● What you should do
Reproduce the blog post below word for word, from its first sentence through its last.

● Document text
A few developments have happened since our last post. Rima had a clinic appointment this past Tuesday, a week after her first one. The first one after being discharged did not go very well. I'm very happy to say that this past one was almost a 180. Her PFTs were at 17% FEV1, she did blow a 19% once but the other three were 17%. Her weight went up again!! She is now 133lbs!!! This is incredible news! I'm so impressed with her, she reached her goal of 130 and kept climbing higher! Her pulmonologist did not try to talk us into having Rima go back into the hospital, instead she said she would not have to see us for two weeks! Rima has been having issues with her port, at times it's been hard to flush it. She got an X-ray to see if the line had moved somewhere where it shouldn't be, but the x-ray looked fine. Her team said they wanted her to go to IR (interventional radiology) to get it checked out to see if there was a fibrin build up occurring in the line or at the end. We have an appointment with IR next Tuesday. We are not thrilled that it's interrupting our Valentines day!
Last Friday we had a girl's night out. The funny part about that statement is that it's girl's day in or night out with us all the time since it's just the two of us. We went to the winter carnival in Saint Paul. Some of the medical staff had told us about this and suggested checking it out. They have a bunch of ice sculptures on display, live music, some booths, and ice towers. We walked around for a little in the freezing cold and got some pictures. Rima was all about the Ice. She also was all about the wacky waving inflatable tube men. After the carnival, we went to get a cocktail at a speakeasy in Minneapolis. A little treat never hurt anyone.
On Monday Rima had pulmonary rehab and then that night we had a little dinner party. My friend Kim and our new friend Tessie came over for dinner. Tessie is a masseuse and had given Rima a massage at the hospital once before. Lucky enough a second massage was on the agenda for Rima that night. After Rima's relaxing massage we had dinner. Asian themed night! Who doesn't love a good spring roll and some noodles?
The big adventure for us was Thursday night. We drove to Stillwater, which is about 45 minutes east to go visit the Ice Castles. We have never been to anything like this before. It was pretty incredible. A pretty large area next to the Saint Croix River had been transformed into a magical ice land. I felt as if we were in Antarctica at times. All they need is some penguins running around. We timed it so that we got to see the ice mounds at dusk and at night when they are all lit up. It got crowded later on but we got there early enough to get some really cool pictures. If we ever go again, which is likely, we agreed wearing warmer socks is key. Both of us brought winter boots but forgot to bring appropriate sock wear...oops!

● Supplied material
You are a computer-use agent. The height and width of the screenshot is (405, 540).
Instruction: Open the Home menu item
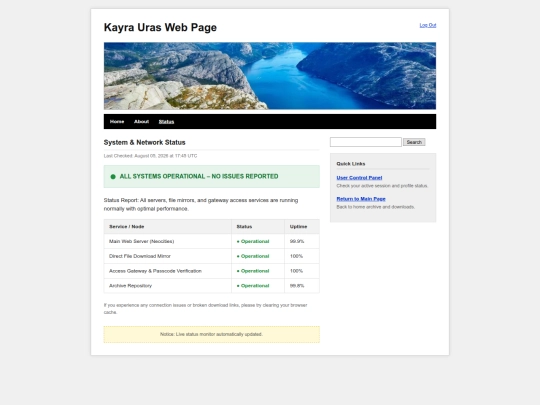coord(117,122)
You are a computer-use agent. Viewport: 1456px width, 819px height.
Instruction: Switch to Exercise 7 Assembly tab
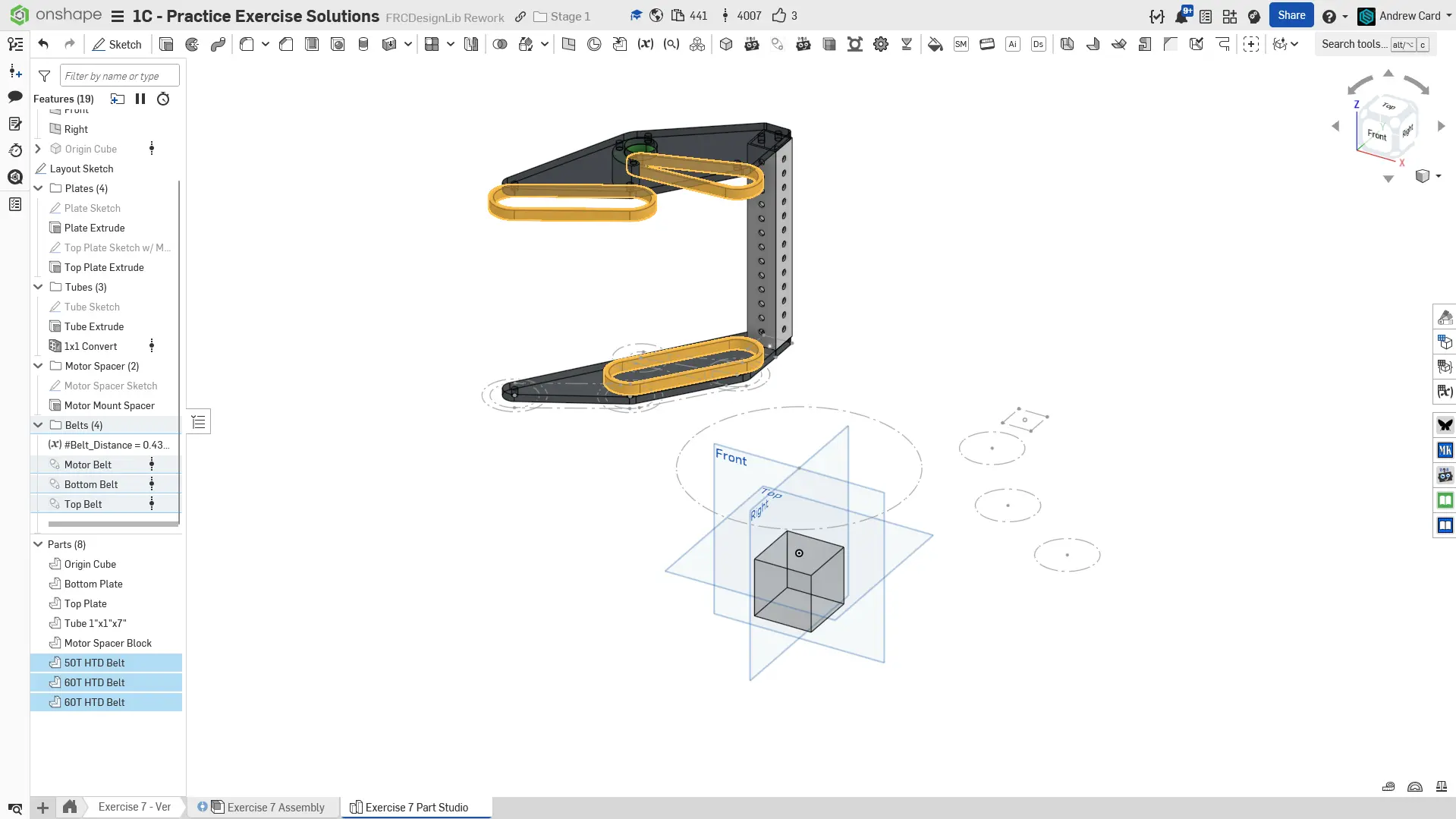(275, 807)
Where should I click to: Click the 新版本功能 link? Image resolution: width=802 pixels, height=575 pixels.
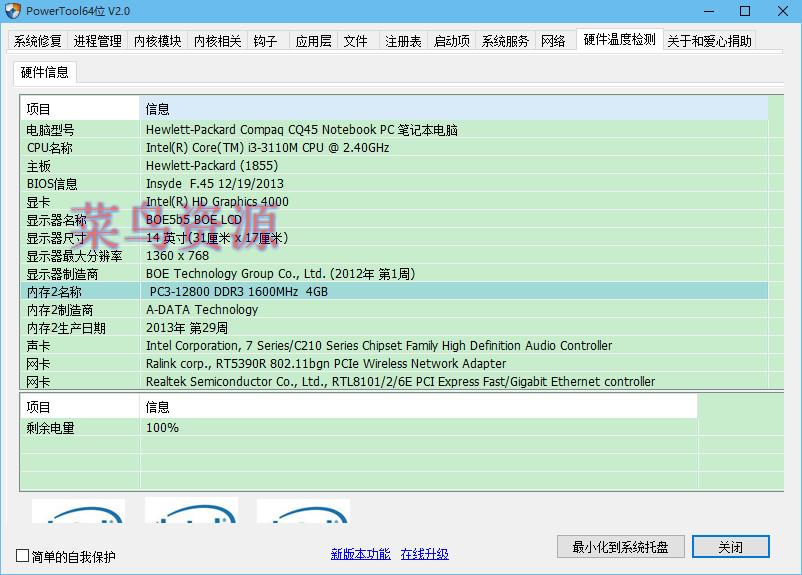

● Response
A few developments have happened since our last post. Rima had a clinic appointment this past Tuesday, a week after her first one. The first one after being discharged did not go very well. I'm very happy to say that this past one was almost a 180. Her PFTs were at 17% FEV1, she did blow a 19% once but the other three were 17%. Her weight went up again!! She is now 133lbs!!! This is incredible news! I'm so impressed with her, she reached her goal of 130 and kept climbing higher! Her pulmonologist did not try to talk us into having Rima go back into the hospital, instead she said she would not have to see us for two weeks! Rima has been having issues with her port, at times it's been hard to flush it. She got an X-ray to see if the line had moved somewhere where it shouldn't be, but the x-ray looked fine. Her team said they wanted her to go to IR (interventional radiology) to get it checked out to see if there was a fibrin build up occurring in the line or at the end. We have an appointment with IR next Tuesday. We are not thrilled that it's interrupting our Valentines day!
Last Friday we had a girl's night out. The funny part about that statement is that it's girl's day in or night out with us all the time since it's just the two of us. We went to the winter carnival in Saint Paul. Some of the medical staff had told us about this and suggested checking it out. They have a bunch of ice sculptures on display, live music, some booths, and ice towers. We walked around for a little in the freezing cold and got some pictures. Rima was all about the Ice. She also was all about the wacky waving inflatable tube men. After the carnival, we went to get a cocktail at a speakeasy in Minneapolis. A little treat never hurt anyone.
On Monday Rima had pulmonary rehab and then that night we had a little dinner party. My friend Kim and our new friend Tessie came over for dinner. Tessie is a masseuse and had given Rima a massage at the hospital once before. Lucky enough a second massage was on the agenda for Rima that night. After Rima's relaxing massage we had dinner. Asian themed night! Who doesn't love a good spring roll and some noodles?
The big adventure for us was Thursday night. We drove to Stillwater, which is about 45 minutes east to go visit the Ice Castles. We have never been to anything like this before. It was pretty incredible. A pretty large area next to the Saint Croix River had been transformed into a magical ice land. I felt as if we were in Antarctica at times. All they need is some penguins running around. We timed it so that we got to see the ice mounds at dusk and at night when they are all lit up. It got crowded later on but we got there early enough to get some really cool pictures. If we ever go again, which is likely, we agreed wearing warmer socks is key. Both of us brought winter boots but forgot to bring appropriate sock wear...oops!